### Texte source
◇ ◇ ◇ ◇
On trouve dans les nombreux traités d'Aristote quelques développements sur l'économie. Ce que le philosophe pointe en particulier sous le nom de chrématistique a retenu l'attention de Marx aussi bien que de Thomas d'Aquin. A quoi tient donc cette prestigieuse postérité?
 

Tétradrachme, monnaie athénienne, VIIe siècle av. J.C.-IIIe siècle av. J.C.

La postérité chrétienne d’Aristote

La critique aristotélicienne d’une économie centrée sur le commerce et l’accumulation d’argent devait naturellement trouver, du Moyen Âge jusqu’au XXe siècle, un écho dans le christianisme. Ainsi, rapporte l’économiste Joseph Rambaud (1849-1919) dans son Histoire des doctrines économiques (1899) : « Le commerce était vu défavorablement par une partie des théologiens scholastiques, une sorte de condamnation prononcée au nom de la justice et de la morale. » En particulier, « Saint-Thomas regardait le commerce comme honteux, turpe, c’est-à-dire mauvais ». Or, précisément, « pour les scholastiques, le blâme du commerce s’expliquait fort bien par l’autorité d’Aristote qui avait condamné l’acquisition chrématistique. »
◇ ◇ ◇ ◇
### Extrait des données
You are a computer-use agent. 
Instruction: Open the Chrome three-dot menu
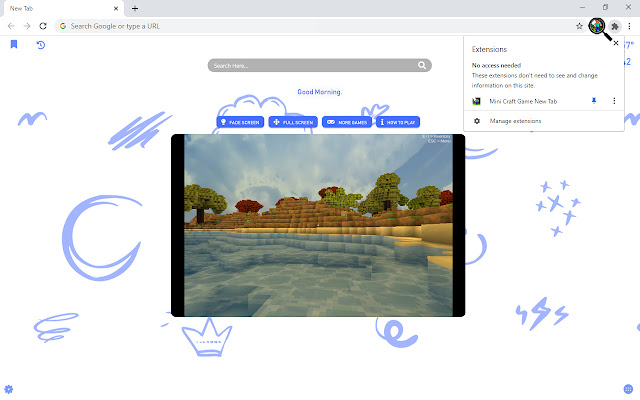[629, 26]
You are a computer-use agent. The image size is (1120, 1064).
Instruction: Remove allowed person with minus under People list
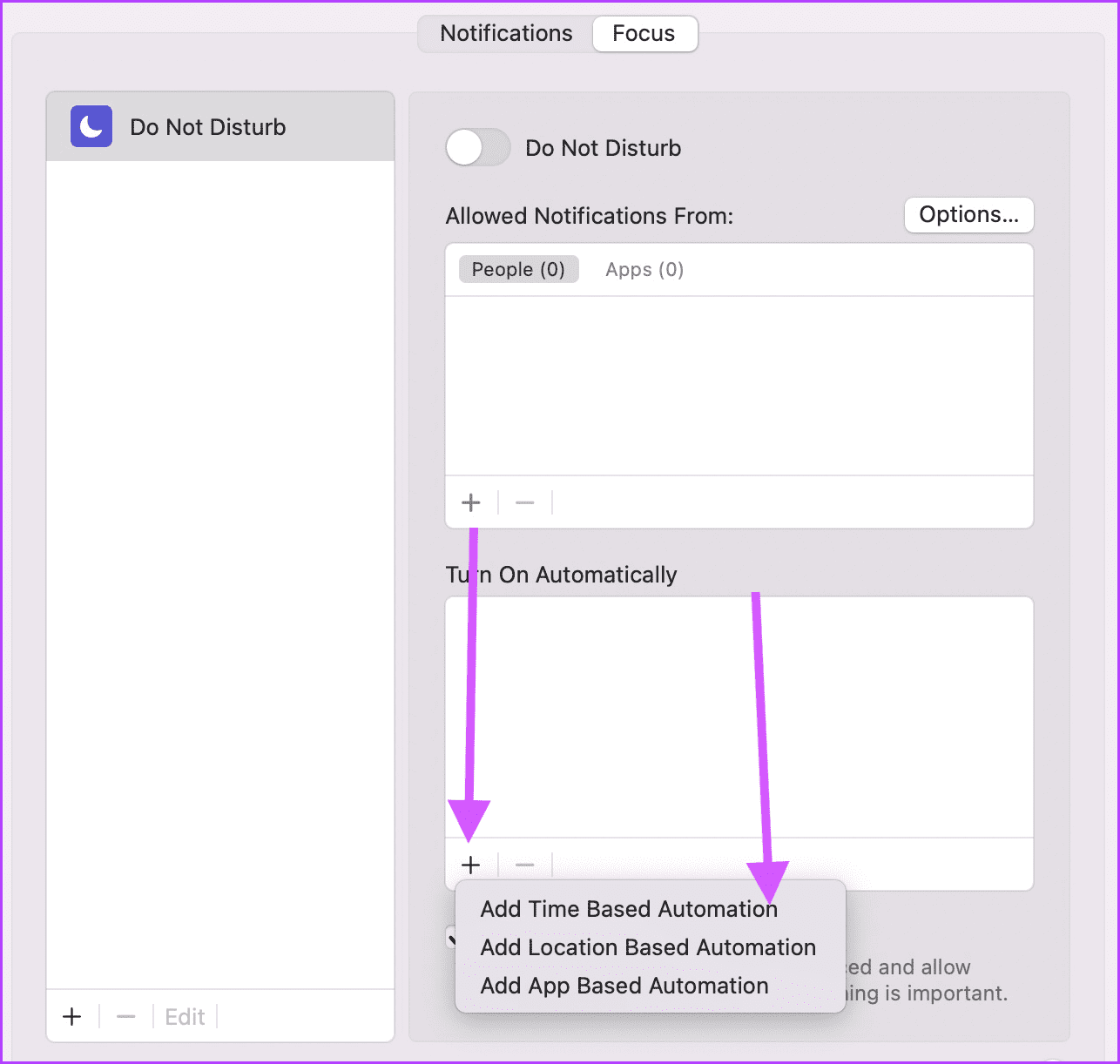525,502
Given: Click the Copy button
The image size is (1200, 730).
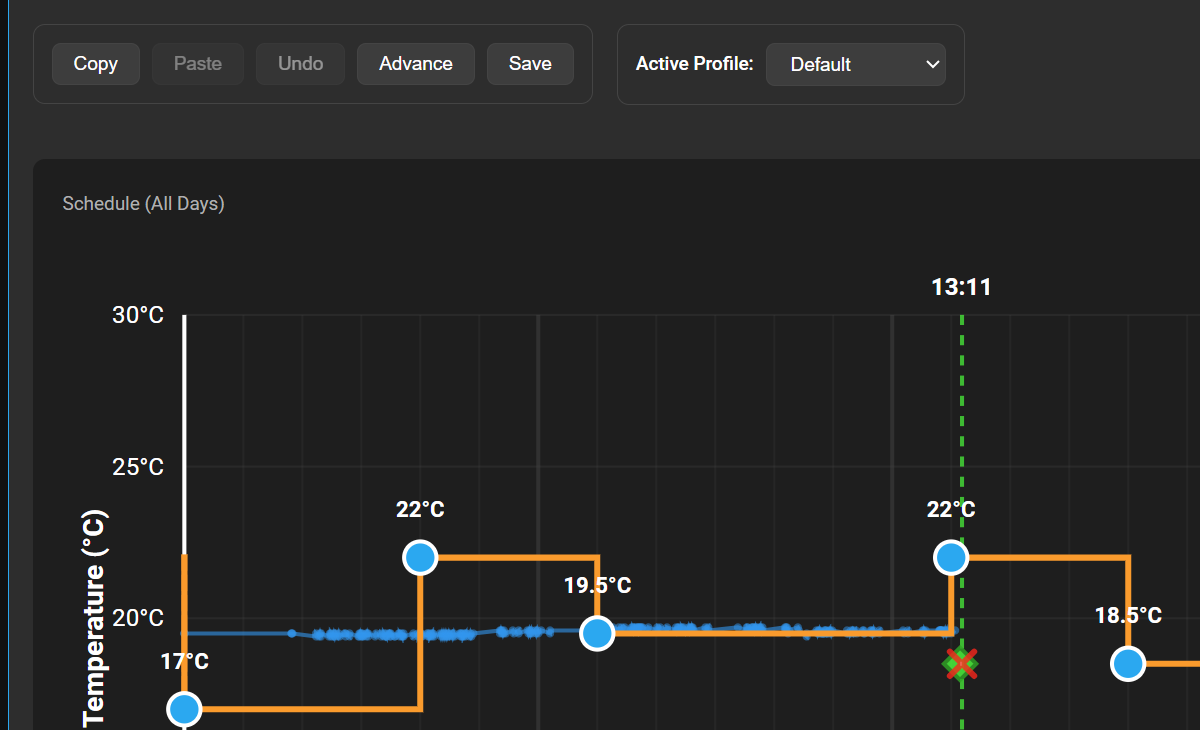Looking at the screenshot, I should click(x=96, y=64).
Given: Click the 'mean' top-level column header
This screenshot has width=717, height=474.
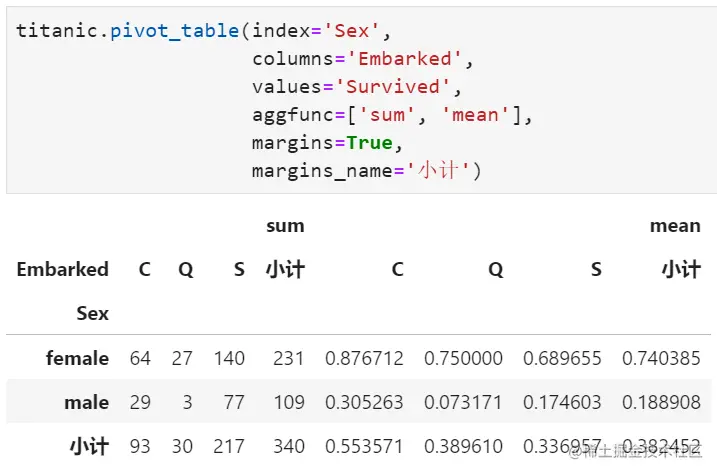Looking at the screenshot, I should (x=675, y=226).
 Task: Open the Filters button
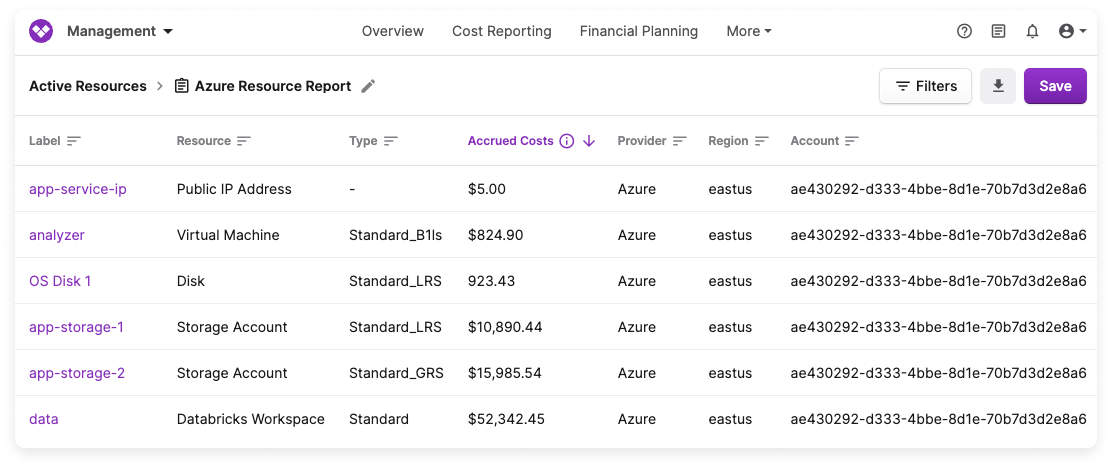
◇ ◇ ◇ ◇
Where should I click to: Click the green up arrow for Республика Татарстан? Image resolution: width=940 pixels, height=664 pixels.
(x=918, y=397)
◇ ◇ ◇ ◇
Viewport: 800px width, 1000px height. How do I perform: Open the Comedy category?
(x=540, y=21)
◇ ◇ ◇ ◇
### Liste des tâches
1: Redonnez, s'il vous plaît, le passage du texte sur la postérité d'Aristote en commençant par « On trouve dans » et en allant jusqu'à « cette prestigieuse postérité? ».
2: Mettez à jour les entrées en partant de la ligne qui contient « Viewport: 800px width, 1000px » et en allant jusqu'à la ligne qui contient « (x=540, y=21) », bornes comprises : remplacez « Comedy » par « Drama » sans rien changer d'autre. Redonnez uniquement ces lignes.

### Réponses par tâche
1:
On trouve dans les nombreux traités d'Aristote quelques développements sur l'économie. Ce que le philosophe pointe en particulier sous le nom de chrématistique a retenu l'attention de Marx aussi bien que de Thomas d'Aquin. A quoi tient donc cette prestigieuse postérité?

2:
Viewport: 800px width, 1000px height. How do I perform: Open the Drama category?
(x=540, y=21)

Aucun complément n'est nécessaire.